Cotena P. Alexander, deputy commissioner in the city’s Department of Transportation, and Rita Braswell, an administrative program manager in Public Works, were named as participants in the bribery scheme during the federal trial in March. They have been on paid administrative leave ever since, although neither has been charged.
Braswell was fired Monday and Alexander was fired Friday, according to letters of termination obtained by The Atlanta Journal-Constitution.
Alexander’s and Braswell’s city benefits will continue through the end of April and May, respectively, according to the letters.
Credit: City of Atlanta
Credit: City of Atlanta
“In accordance with Georgia law, your employment with the City of Atlanta is at-will and, therefore, may be terminated with or without cause,” the letters say.
For the past several weeks, The Atlanta Journal-Constitution had been investigating questions about $113,000 in federal Paycheck Protection Program loans obtained through side businesses registered to Alexander’s home address in the city of South Fulton. The AJC published a story Wednesday morning about the questionable loans. The city released information about Alexander’s termination Wednesday afternoon.
Alexander worked for the city for 22 years. She was promoted to deputy commissioner of the Department of Transportation in January, earning a salary of $170,000 a year, according to the city.
Federal prosecutors alleged that Alexander took tens of thousands of dollars from Bickers after Atlanta’s 2014 SnowJam storm, in exchange for steering contracts to Elvin “E.R.” Mitchell Jr’s construction company.
Prosecutors didn’t give an exact amount, but said she used the funds Bickers paid her to purchase about $30,000 in money orders to pay off credit card debt.
Braswell was name-checked in Mitchell’s testimony as a conspirator in the bribery scheme. Braswell joined the city in 2005 and has been a city administrative program manager since July 2011. Her salary was $141,172.
Credit: City of Atlanta
Credit: City of Atlanta
Atlanta Mayor Andre Dickens has said federal authorities never told the city about the women’s alleged roles in the scheme, and that his office only learned of the allegations through the trial.
During his AJC editorial board meeting last month, the mayor suggested Alexander and Braswell may be under investigation from other agencies.
“As it relates to those two individuals, there’s an investigation going on by higher authorities than in the city,” Dickens said in April. “But we’re also dealing with that as a personnel issue.”
Dickens also brought up the women during a speech at the Rotary Club of Atlanta Monday afternoon, saying the bribery scheme occurred “two administrations back — not anything from me or the previous office holder.”

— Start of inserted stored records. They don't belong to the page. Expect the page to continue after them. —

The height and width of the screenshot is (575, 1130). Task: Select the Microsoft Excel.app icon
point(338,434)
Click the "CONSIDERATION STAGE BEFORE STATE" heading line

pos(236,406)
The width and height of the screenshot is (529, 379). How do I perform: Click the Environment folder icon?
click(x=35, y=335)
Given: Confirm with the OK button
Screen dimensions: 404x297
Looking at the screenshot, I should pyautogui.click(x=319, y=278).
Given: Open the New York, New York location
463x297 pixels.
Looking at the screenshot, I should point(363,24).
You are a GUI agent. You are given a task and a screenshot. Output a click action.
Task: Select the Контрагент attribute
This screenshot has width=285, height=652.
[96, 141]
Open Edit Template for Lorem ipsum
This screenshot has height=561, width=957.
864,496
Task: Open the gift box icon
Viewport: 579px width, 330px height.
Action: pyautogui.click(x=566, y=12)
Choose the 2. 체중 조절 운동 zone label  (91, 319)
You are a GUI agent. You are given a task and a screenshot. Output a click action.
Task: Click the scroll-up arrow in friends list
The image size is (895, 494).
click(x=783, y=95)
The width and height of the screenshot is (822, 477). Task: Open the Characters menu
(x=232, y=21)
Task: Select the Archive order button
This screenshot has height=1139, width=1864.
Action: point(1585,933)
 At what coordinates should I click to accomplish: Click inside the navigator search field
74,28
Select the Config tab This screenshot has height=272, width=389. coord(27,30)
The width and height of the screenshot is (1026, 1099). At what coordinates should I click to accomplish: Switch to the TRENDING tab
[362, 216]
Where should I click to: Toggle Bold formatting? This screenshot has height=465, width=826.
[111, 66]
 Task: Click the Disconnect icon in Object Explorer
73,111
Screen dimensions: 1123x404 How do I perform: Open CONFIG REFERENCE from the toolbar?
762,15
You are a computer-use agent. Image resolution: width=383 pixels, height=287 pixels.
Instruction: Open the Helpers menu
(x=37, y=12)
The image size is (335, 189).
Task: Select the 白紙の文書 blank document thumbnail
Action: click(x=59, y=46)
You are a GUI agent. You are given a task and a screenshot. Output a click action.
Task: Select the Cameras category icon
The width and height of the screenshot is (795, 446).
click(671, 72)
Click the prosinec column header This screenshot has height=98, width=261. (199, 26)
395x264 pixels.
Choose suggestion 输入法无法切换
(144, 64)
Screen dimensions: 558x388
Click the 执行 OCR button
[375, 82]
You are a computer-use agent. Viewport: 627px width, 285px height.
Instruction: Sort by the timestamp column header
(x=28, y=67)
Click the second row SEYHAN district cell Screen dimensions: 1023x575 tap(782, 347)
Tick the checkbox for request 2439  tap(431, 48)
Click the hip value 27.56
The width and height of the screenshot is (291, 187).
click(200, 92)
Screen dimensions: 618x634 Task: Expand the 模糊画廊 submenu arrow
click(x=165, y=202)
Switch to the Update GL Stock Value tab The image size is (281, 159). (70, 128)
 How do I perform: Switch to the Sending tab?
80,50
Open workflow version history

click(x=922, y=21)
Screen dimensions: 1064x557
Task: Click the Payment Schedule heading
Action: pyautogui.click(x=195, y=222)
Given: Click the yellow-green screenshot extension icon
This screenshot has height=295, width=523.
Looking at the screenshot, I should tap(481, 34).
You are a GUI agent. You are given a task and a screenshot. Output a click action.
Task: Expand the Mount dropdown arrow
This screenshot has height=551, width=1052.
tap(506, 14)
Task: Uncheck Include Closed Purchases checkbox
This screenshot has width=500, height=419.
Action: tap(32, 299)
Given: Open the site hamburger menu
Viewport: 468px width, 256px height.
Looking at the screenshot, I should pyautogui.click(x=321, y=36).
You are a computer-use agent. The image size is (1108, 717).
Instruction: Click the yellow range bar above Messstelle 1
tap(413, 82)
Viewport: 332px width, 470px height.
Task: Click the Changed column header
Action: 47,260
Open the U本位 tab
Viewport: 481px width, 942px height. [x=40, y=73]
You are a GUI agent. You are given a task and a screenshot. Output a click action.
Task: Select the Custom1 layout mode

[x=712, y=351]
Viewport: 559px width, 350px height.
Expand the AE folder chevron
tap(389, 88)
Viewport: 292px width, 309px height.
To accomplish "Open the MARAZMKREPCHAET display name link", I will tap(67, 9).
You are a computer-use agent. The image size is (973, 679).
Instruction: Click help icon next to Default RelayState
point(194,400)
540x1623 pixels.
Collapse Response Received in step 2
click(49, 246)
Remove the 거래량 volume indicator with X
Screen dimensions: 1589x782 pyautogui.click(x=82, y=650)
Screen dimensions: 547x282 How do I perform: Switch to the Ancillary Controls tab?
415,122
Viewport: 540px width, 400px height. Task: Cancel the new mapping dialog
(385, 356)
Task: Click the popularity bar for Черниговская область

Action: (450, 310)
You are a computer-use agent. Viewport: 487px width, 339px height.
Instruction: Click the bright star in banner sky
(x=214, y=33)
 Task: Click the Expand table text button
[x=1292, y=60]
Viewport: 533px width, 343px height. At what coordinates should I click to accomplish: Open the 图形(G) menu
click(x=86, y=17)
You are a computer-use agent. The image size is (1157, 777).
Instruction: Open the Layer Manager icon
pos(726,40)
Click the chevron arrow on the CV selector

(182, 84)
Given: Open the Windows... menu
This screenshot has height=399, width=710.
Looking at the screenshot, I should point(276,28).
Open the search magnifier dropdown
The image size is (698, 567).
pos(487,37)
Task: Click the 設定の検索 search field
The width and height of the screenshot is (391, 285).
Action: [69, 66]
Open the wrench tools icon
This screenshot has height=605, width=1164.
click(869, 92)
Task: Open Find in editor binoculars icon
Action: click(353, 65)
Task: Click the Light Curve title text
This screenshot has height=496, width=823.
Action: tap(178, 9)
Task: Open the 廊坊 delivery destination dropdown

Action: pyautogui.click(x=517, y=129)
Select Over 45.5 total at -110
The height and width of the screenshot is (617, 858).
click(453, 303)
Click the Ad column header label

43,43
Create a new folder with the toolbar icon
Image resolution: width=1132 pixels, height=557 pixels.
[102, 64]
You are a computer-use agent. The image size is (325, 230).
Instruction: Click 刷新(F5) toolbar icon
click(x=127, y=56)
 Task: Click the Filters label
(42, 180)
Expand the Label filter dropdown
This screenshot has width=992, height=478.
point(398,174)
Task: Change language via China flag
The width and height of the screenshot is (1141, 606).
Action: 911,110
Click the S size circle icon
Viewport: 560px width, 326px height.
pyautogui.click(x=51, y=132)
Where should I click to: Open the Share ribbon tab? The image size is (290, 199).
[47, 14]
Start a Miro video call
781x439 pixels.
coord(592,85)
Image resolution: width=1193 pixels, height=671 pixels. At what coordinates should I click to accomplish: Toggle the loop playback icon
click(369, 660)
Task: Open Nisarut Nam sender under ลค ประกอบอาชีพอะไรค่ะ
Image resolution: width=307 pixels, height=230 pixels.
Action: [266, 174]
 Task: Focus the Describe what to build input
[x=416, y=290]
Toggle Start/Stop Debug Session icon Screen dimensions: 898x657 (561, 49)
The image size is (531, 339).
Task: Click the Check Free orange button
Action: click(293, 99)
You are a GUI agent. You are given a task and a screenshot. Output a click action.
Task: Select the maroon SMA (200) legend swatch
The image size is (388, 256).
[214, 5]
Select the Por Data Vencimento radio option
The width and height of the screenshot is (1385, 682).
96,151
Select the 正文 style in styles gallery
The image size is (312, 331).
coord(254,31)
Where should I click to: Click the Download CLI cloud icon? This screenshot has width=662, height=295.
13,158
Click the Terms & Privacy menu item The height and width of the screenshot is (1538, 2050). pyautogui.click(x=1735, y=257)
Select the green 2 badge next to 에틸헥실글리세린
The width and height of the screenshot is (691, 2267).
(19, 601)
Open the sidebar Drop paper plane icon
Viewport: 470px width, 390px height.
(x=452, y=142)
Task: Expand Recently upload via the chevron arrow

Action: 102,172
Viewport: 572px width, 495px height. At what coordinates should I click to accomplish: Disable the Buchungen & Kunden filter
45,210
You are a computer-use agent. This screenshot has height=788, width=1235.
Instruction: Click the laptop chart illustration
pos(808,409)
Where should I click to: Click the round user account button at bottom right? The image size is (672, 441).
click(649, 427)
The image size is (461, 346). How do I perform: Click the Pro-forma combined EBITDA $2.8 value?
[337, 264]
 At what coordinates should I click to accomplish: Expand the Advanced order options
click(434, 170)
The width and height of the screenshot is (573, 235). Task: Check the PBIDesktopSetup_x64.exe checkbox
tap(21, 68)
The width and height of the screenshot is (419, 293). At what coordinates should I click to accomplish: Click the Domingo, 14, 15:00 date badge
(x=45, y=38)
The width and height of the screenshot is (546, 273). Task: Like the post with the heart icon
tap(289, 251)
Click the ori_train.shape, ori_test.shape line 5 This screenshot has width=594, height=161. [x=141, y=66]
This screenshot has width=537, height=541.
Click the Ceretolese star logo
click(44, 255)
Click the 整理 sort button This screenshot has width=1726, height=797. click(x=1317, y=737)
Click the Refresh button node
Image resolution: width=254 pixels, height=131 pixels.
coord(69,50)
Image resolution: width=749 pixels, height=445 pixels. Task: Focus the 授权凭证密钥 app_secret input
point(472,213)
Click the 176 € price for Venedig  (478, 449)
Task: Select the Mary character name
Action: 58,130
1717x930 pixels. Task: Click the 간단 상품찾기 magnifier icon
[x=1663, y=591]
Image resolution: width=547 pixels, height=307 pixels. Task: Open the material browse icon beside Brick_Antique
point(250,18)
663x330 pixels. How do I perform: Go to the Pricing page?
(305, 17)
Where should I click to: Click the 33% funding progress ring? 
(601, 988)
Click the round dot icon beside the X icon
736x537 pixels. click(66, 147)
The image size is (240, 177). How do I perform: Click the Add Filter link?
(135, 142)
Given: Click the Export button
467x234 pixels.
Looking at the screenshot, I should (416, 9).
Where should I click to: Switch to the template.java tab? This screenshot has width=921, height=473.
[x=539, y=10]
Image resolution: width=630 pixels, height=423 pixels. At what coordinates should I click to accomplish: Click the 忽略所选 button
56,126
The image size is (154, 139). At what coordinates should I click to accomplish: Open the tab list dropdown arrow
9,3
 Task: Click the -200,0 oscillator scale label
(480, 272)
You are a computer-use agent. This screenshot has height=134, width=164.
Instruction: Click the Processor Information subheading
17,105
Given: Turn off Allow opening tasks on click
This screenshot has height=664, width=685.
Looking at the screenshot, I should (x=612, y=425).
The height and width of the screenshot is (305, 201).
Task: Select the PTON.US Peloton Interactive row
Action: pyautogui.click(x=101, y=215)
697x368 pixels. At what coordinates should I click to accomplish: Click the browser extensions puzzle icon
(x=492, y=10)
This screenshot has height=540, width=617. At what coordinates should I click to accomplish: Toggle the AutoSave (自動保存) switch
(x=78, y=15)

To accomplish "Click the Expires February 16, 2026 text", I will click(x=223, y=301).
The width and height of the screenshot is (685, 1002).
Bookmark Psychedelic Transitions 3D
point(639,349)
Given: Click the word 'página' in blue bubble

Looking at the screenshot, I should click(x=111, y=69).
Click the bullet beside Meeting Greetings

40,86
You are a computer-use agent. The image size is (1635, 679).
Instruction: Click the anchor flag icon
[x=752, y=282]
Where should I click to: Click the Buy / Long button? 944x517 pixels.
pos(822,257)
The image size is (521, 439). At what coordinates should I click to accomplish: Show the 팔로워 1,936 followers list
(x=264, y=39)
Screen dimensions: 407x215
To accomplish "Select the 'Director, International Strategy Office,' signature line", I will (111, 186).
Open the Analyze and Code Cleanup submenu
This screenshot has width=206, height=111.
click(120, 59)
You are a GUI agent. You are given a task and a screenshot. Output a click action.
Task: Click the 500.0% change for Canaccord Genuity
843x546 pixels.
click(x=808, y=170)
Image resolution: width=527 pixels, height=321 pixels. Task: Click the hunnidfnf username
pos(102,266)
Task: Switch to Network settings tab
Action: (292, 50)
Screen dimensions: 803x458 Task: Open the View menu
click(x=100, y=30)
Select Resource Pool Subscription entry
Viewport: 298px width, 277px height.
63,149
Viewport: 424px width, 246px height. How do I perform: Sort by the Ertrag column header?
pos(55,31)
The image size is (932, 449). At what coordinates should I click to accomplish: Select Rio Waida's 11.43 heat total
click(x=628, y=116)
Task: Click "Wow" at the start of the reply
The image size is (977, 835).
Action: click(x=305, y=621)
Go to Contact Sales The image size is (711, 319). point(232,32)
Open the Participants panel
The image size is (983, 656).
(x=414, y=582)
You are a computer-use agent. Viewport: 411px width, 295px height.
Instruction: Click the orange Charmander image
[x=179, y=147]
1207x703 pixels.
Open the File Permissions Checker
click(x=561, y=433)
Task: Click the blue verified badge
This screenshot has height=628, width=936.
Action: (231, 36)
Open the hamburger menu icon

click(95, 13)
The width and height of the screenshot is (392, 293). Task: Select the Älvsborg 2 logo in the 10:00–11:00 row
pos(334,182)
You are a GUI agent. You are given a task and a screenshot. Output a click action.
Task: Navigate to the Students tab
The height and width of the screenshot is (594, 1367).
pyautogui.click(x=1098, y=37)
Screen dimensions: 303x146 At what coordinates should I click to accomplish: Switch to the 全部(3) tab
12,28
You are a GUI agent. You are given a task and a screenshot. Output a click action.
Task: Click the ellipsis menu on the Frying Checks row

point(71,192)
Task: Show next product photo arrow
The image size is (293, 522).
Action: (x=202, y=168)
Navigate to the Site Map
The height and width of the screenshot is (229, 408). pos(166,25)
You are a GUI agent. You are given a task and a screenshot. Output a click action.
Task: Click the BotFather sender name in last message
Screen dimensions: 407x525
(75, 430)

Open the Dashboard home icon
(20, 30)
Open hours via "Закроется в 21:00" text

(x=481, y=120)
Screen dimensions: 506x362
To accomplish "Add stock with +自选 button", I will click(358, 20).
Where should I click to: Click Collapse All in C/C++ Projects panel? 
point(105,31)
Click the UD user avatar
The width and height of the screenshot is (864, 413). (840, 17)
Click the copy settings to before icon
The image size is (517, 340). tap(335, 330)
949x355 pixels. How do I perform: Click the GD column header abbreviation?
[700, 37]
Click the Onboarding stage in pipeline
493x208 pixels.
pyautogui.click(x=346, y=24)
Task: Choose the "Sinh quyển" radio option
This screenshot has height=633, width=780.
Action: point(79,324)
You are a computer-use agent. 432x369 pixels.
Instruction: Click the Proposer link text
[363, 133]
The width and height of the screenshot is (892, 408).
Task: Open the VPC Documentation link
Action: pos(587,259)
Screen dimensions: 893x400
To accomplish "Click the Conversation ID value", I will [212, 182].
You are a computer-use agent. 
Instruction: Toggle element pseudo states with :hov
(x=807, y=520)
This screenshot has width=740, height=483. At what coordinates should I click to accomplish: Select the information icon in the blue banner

“Some current folks were named, so immediately we took action on those current folks,” Dickens said. “And...everybody that has Atlanta in their name got a letter from me that set the tone that we’re going to operate this government with integrity and the people depend on it. We are looking at every practice that we have to make sure that it’s done the right way.”
Our reporting:
Investigative reporting by the AJC in 2017 linked former city official Mitzi Bickers to contractor Elvin “E.R.” Mitchell Jr., the first person to plead guilty in the Atlanta City Hall corruption probe. City employees Cotena Alexander and Rita Braswell were named as conspirators in the bribery scheme during Bickers federal corruption trial in March. An AJC investigation of side businesses linked to Alexander found the companies received $113,000 in federal Paycheck Protection Program loans during the pandemic. One of the loans was for $99,000 for a trucking company that had no public record of running trucks.